Poperinghe lay about a mile up the road towards his destination, and Vane had known it at intervals for over three years. He remembered it when it had been shelled in April '15 at the time of the first gas attack, and the inhabitants had fled in all directions. Then gradually it had become normal again, until, after the Passchendaele fighting of 1917, it had excelled itself in gaiety. And now in May 1918 it was dead once more, with every house boarded up and every window shuttered. The big cobbled square; the brooding, silent churches, the single military policeman standing near his sand-bagged sentry-box—and in the distance the rumble of a wagon going past the station—such was Poperinghe as Vane saw it that evening.

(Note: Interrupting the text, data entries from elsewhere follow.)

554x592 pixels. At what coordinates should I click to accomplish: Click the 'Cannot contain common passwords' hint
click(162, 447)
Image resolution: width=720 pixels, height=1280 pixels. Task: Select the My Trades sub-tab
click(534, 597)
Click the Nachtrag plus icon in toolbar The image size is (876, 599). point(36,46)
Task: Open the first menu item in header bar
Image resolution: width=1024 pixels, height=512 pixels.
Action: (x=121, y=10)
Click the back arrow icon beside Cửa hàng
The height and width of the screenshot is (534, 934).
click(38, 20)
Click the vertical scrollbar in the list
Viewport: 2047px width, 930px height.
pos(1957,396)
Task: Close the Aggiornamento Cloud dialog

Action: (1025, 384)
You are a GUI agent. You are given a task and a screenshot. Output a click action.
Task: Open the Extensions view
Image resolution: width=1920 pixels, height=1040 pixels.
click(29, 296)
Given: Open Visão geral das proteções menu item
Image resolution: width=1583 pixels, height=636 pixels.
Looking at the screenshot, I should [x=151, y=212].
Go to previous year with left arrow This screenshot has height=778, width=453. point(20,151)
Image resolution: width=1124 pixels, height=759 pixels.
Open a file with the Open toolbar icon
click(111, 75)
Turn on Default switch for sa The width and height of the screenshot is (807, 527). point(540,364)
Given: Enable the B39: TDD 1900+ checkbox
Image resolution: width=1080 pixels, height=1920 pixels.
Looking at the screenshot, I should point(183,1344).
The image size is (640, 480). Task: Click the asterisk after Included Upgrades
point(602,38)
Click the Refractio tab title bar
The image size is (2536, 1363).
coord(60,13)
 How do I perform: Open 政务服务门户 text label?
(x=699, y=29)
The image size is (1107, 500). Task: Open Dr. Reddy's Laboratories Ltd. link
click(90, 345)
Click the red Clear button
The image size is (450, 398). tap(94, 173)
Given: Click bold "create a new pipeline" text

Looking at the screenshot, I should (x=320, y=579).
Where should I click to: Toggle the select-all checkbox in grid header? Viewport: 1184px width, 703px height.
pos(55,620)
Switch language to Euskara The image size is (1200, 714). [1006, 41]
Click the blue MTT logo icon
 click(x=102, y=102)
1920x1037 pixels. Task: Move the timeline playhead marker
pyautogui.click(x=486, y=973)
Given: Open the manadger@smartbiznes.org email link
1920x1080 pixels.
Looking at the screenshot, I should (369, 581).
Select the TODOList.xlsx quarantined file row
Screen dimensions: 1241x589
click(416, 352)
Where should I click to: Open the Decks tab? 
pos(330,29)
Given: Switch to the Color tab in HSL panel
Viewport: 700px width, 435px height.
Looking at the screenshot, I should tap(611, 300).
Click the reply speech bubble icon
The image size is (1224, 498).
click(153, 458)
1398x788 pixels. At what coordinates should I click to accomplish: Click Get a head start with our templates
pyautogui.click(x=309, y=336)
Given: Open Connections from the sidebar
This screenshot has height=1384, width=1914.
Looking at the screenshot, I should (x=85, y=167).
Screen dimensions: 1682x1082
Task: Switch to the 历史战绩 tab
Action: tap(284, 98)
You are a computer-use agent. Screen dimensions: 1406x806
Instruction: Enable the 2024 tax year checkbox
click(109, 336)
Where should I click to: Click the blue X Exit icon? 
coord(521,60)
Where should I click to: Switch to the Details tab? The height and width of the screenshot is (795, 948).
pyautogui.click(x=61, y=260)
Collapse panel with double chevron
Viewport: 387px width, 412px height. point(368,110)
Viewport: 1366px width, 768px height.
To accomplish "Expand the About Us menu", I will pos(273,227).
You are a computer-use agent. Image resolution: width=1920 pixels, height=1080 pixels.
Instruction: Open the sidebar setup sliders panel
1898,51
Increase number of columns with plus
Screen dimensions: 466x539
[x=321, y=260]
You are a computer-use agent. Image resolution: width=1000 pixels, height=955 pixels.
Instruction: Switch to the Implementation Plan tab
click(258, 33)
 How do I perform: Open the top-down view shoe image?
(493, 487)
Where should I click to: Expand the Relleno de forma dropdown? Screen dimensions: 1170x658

A city of ghosts—deserted and empty, and as the old grey mare walked sedately through the square. Vane felt that he understood the dead airman's smile.
Sometimes a random shot would take effect, but the bag was soon removed. That very afternoon a driver with his two horses had been hit direct. The man, or what was left of him, had been removed—only the horses remained, and a red pool coated with grey dust. The mare edged warily around them, and a swarm of flies, bloated, loathsome brutes—buzzed angrily up as she passed.
"It's not fair, old girl," said Vane bending over and patting her neck; "but I s'pose it's only in keeping with everything else these days—it's not fairness that counts; it's just luck—fatuous idiotic luck. It's not even a game; it's a wild-cat gamble all over the world. And may Heaven help us all when the bottom does drop out of the market."
The grey mare ambled placidly on up the main Ypres road undisturbed by his philosophy. The dead of her kind were already forgotten, and the nose-bag on the saddle would be all the better for emptying. On each side of the road were gun positions, and Vane kept a sharp look out as he trotted on. If there was one thing he loathed above all others it was the gunner humorist who, with malice aforethought, deliberately waited to fire his gun until some helpless passer by was about a yard from the muzzle. But at the moment everything seemed quiet. The evening hate was not due yet; and Vane reached Brandhoek cross roads without having his eardrums burst.